Monday, October 25, 2010

New running plan

I love the Wood Library. It's the local public library here in my adopted hometown. It's been around since 1859 as an incorporated library. One of the great things about this library is the number of magazines they have to borrow. So I've been reading back issues of Runner's World to get info on training, gear, goals, etc. It's a great magazine, check it out online if you haven't already.

I was at Wegmans today and picked up a copy of a new running magazine I hadn't seen before, one which seems written especially for me and those of you 30 and 40 something moms reading this blog! Anyways, there was a section in there about treadmill training. Now, I have miles and miles of wide open roads to run on around here, but I just can't seem to break my addiction to my treadmill, pictured below in all it's state-of-the-art awesomeness, circa 2000.

Unfortunately, the article is not online yet...but here's the gist if you're a beginner:

Week 1: Monday - Crosstrain (XT) 20 mins; Tues - 3 miles; Weds - 1 mile warmup, 2 miles @ tempo pace, 1 mile cooldown; Thursday - rest or 40 mins XT; Friday - 3 miles; Saturday - rest; Sunday - 5 miles.
Week 2: Monday - same; Tuesday same; Weds - Uphill repeats: 1 mile warmup, 4 x 3 min @95% max heart rate w/3 minute jog recovery; 1 mile cooldown; Thursday, Friday, Saturday, Sunday - all same.
Week 3: Monday - same; Tuesday - 2 miles; Weds - Downhill repeats: 1 mile warmup, 5-6 x 20 seconds fast at -2 to -3 % grade w/2 minute jog recovery at 0% grade, 1 mile cooldown; Thursday, Friday, Saturday - same; Sunday - 6 miles
Week 4: Monday XT 15 minutes; Tuesday - rest; Weds - 1 mile warmup, 2 miles @tempo pace, 1 mile cooldown; Thurs - rest or XT 25 mins; Friday - 2 miles; Saturday - rest; Sunday - 4 miles.

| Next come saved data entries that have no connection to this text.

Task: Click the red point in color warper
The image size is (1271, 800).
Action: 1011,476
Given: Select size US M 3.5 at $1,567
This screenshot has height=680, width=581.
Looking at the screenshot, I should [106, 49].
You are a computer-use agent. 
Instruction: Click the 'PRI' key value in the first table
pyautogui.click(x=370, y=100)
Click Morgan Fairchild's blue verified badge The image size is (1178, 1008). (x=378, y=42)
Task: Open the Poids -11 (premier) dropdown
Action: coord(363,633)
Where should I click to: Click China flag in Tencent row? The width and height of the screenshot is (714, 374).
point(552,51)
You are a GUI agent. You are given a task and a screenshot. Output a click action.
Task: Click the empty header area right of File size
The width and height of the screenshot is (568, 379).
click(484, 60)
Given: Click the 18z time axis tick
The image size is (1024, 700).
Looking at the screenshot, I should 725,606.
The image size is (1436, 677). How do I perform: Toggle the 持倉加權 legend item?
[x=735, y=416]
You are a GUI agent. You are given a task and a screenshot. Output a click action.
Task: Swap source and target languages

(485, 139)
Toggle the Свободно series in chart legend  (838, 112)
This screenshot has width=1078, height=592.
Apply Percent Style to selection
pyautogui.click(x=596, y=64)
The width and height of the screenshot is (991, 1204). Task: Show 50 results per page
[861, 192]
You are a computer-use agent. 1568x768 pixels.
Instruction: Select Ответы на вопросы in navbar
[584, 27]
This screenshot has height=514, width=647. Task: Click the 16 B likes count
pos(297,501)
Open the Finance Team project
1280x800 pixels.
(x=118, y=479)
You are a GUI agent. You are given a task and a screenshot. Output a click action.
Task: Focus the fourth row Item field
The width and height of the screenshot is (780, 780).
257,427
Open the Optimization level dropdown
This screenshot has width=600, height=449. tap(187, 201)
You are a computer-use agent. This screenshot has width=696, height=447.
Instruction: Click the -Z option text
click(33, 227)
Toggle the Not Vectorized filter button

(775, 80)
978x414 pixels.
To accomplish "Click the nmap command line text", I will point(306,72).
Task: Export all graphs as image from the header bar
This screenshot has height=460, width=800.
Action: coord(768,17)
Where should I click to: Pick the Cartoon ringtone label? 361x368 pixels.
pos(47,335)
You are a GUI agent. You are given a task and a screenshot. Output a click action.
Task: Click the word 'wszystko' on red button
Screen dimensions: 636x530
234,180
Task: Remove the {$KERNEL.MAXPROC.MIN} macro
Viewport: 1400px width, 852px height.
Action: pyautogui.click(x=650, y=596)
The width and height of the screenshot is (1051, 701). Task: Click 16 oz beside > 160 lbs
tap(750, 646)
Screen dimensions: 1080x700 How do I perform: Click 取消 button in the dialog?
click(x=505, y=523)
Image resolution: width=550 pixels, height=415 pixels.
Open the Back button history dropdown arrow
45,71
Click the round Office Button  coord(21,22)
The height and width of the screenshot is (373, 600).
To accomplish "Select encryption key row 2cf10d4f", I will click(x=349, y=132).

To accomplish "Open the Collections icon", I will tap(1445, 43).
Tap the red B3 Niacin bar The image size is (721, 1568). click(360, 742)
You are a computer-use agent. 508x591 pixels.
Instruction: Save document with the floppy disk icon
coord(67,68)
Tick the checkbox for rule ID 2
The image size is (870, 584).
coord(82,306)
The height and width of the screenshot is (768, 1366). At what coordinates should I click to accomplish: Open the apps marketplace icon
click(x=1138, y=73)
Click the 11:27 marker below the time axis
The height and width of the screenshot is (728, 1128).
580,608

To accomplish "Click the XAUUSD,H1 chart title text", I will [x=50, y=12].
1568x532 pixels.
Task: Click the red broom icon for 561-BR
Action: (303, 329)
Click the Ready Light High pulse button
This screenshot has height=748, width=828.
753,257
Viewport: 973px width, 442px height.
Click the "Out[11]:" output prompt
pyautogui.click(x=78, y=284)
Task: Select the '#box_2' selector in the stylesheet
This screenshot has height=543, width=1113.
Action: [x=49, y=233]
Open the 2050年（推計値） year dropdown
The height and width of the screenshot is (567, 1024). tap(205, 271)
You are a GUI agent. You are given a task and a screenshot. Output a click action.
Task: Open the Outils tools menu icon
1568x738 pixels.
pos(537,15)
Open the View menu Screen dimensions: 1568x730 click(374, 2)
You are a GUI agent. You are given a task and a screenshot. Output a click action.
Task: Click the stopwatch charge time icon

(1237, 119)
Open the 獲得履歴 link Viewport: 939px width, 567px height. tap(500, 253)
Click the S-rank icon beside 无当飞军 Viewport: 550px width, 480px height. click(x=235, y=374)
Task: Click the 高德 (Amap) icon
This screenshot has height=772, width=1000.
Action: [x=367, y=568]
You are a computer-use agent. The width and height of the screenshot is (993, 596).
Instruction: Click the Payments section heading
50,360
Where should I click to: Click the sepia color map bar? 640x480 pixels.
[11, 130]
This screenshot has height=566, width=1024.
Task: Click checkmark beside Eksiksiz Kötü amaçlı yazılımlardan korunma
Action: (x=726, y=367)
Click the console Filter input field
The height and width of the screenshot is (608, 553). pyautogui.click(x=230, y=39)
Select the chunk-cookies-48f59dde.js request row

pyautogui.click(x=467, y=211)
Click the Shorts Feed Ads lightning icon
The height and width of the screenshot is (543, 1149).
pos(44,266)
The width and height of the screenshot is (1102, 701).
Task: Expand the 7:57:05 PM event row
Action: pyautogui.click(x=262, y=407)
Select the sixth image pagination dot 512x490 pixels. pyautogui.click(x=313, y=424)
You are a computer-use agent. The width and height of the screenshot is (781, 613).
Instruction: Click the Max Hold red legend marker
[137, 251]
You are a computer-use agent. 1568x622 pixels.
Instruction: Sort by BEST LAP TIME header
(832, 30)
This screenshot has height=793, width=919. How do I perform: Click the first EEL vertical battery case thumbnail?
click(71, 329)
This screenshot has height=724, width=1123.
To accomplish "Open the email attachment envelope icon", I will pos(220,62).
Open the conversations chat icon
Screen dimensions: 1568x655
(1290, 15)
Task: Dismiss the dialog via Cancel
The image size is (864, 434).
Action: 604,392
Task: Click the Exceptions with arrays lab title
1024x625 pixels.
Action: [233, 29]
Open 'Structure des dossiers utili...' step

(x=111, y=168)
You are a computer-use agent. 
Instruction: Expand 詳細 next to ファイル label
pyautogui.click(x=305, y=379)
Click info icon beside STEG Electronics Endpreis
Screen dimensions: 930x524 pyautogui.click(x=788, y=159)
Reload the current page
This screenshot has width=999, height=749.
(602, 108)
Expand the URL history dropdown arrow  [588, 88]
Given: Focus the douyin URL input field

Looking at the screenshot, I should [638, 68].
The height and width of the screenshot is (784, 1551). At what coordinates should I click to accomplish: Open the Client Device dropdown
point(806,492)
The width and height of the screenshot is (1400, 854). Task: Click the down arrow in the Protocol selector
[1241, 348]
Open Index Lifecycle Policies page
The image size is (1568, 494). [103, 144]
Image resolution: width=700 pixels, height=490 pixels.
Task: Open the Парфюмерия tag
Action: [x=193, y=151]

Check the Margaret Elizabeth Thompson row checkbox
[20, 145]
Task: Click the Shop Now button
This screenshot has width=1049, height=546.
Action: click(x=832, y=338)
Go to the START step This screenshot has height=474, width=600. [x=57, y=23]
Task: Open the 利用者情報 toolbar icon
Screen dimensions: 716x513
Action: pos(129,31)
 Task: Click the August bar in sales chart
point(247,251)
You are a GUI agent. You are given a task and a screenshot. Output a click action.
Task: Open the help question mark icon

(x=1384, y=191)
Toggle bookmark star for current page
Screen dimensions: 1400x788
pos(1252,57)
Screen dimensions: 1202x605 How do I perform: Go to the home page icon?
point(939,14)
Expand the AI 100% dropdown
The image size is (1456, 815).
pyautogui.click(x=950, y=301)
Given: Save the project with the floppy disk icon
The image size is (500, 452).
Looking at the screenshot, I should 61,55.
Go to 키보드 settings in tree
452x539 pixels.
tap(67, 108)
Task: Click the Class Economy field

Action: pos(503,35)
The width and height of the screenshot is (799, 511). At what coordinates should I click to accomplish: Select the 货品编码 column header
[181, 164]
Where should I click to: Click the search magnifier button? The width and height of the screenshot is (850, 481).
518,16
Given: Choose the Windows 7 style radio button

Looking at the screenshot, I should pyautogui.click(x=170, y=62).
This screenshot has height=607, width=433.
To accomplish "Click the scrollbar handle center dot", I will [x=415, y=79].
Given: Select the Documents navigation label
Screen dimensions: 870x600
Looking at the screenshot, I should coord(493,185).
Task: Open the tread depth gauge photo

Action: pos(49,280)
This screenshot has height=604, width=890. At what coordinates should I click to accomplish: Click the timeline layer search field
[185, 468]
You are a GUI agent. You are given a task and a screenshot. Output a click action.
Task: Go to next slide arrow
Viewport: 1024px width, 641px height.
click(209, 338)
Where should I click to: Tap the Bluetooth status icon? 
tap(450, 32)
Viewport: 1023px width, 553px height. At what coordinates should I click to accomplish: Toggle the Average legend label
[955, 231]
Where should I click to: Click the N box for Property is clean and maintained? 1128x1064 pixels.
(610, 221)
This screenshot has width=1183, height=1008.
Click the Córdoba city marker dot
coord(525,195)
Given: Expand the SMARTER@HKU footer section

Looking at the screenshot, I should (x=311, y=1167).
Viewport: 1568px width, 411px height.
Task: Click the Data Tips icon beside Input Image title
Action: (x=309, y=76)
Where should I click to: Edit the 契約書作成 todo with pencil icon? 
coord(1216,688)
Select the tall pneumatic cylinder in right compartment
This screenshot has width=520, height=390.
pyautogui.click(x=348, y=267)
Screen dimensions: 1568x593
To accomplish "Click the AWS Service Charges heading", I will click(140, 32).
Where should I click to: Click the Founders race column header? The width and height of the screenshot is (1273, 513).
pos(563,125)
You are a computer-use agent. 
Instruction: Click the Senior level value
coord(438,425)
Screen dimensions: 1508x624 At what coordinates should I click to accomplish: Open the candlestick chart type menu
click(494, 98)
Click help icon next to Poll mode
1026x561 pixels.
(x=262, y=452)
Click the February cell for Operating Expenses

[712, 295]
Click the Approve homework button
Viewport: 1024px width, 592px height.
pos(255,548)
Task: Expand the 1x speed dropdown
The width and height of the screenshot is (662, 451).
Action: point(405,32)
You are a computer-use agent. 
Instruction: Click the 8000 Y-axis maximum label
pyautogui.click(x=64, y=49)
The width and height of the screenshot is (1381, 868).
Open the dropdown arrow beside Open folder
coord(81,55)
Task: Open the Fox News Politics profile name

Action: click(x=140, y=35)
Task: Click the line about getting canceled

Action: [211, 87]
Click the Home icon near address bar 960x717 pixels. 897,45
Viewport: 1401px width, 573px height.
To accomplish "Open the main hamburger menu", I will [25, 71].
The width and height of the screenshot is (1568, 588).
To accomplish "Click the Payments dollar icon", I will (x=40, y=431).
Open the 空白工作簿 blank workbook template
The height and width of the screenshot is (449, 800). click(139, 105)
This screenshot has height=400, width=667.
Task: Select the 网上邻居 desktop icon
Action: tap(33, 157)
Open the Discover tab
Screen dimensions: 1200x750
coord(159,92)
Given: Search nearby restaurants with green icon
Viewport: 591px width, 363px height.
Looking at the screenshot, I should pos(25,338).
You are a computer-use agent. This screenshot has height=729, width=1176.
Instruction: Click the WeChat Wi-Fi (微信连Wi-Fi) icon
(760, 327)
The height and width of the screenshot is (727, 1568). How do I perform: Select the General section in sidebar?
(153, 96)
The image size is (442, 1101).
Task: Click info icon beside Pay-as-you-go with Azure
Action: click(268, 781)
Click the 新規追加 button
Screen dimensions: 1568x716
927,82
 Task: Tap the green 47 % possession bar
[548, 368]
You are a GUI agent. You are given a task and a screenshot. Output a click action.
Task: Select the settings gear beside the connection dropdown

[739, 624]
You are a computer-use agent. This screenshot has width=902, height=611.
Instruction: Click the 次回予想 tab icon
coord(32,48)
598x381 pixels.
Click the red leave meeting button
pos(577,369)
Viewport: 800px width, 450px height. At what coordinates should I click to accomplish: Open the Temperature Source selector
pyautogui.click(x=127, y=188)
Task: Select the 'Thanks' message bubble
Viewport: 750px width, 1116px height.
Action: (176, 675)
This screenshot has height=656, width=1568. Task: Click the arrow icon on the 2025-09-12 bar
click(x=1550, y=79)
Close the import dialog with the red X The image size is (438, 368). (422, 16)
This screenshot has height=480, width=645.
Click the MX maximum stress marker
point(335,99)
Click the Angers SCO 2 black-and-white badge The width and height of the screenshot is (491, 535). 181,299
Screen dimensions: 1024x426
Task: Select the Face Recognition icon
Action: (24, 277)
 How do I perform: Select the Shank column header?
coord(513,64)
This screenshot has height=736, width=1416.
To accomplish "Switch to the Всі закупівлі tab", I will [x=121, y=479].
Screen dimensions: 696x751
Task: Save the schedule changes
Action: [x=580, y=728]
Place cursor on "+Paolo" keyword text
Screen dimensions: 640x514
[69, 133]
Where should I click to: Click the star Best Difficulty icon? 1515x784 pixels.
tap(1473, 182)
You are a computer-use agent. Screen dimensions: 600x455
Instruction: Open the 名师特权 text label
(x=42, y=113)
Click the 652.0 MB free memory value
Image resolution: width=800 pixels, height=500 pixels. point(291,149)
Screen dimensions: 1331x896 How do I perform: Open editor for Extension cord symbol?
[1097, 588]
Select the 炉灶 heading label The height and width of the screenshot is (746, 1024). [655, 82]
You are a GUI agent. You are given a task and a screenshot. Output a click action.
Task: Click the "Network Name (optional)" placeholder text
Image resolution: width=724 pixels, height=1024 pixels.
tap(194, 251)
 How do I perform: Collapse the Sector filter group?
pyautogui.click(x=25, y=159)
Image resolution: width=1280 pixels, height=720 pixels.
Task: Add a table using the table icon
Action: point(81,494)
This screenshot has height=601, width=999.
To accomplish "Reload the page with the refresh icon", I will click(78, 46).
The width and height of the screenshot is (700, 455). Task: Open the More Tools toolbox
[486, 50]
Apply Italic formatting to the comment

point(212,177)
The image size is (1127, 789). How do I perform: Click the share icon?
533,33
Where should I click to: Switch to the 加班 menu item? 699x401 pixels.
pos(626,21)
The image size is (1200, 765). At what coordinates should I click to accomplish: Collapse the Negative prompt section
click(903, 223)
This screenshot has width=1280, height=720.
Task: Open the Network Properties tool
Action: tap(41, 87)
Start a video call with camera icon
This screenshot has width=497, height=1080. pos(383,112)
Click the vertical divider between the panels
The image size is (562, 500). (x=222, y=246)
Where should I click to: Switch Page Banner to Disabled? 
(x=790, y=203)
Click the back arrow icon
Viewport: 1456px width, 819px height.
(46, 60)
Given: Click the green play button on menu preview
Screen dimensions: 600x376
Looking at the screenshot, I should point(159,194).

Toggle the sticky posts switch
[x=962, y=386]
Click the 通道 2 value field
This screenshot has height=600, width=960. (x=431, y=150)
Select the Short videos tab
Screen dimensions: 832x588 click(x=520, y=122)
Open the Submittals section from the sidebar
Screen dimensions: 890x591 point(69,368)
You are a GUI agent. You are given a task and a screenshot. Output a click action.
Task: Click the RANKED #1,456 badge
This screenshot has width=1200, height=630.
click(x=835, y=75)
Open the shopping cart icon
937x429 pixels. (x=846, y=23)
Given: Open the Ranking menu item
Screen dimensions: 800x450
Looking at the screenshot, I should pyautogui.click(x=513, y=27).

I think I'm a little farther ahead than the beginner, but not yet at the advanced program, which has more tempo runs, uphill and downhill repeats. Unfortunately my treadmill doesn't do downhills, so I am going to substitute that for an uphill repeat. And I'm going to do longer runs - all at least3 miles, if not more. My biggest struggle right now is getting through 4 9:50 miles. So my goal by the end of next month is to be doing 4 9:31 miles, and being able to do a 5, 6 or 7 mile run at around 10:10 per mile.

I know some of you have upcoming races - feel free to share your thoughts, ideas and tips! Let's make this a place where we can all motivate each other!!!


My steady-eddy treadmill, which has been to 5 different duty stations with us. Maybe staring at this army green wall for an hour has something to do with my inability to run more than 4.5 miles?